[Dataset entries]

--*--

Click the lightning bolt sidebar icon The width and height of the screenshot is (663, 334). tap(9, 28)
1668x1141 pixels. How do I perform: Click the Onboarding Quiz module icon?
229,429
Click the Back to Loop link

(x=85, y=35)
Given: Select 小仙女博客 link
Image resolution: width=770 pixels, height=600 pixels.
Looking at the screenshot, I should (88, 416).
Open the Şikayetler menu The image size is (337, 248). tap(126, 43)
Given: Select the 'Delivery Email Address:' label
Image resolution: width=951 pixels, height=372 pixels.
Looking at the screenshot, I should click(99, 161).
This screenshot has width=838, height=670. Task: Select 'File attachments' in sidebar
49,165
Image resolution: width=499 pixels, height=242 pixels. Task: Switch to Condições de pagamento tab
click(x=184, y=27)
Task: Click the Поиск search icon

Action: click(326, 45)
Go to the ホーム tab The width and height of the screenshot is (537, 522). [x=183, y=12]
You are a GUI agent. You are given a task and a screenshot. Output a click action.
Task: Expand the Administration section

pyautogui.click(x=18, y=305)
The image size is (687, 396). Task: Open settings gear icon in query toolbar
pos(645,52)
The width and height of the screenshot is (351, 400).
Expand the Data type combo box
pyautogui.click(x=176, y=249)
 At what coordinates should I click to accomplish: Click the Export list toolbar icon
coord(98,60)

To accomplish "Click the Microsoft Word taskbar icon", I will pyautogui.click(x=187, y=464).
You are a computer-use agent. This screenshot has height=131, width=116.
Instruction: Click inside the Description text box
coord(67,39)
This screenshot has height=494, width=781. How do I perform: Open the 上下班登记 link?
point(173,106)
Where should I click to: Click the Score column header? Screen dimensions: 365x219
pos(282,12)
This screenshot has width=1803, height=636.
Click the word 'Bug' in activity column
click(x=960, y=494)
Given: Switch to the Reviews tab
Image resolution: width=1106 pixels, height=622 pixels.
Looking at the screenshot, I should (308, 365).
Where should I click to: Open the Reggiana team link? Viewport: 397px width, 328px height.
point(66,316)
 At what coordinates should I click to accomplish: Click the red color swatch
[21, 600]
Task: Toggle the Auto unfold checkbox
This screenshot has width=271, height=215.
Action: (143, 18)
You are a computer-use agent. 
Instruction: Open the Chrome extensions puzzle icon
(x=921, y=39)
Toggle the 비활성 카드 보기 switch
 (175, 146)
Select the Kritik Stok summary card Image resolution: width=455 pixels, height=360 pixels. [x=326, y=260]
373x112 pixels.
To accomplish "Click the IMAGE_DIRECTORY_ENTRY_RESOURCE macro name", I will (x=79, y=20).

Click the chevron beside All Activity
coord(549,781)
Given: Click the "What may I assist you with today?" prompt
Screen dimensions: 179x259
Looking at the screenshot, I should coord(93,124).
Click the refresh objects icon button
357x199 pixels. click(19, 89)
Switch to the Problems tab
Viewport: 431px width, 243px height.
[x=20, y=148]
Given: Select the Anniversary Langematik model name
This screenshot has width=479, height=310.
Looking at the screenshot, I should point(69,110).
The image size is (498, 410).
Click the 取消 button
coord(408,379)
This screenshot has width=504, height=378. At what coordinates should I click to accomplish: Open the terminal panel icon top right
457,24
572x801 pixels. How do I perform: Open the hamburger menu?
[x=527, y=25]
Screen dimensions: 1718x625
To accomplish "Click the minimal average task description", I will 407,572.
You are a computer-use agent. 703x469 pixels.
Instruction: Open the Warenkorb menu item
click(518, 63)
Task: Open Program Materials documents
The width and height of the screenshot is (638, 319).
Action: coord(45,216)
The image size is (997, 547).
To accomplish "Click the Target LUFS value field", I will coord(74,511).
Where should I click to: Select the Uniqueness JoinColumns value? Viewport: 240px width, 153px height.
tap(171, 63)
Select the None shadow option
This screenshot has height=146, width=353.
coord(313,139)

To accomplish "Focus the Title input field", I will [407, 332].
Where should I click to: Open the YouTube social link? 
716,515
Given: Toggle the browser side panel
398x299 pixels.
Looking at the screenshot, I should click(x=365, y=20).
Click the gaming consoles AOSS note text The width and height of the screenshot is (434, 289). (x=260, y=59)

--*--

## What you are asked to do:
Whenever a line of the data includes "will", copy that line.

## Task response:
To accomplish "Click the Microsoft Word taskbar icon", I will pyautogui.click(x=187, y=464).
To accomplish "Click the IMAGE_DIRECTORY_ENTRY_RESOURCE macro name", I will (x=79, y=20).
To accomplish "Click the minimal average task description", I will 407,572.
To accomplish "Click the Target LUFS value field", I will coord(74,511).
To accomplish "Focus the Title input field", I will [407, 332].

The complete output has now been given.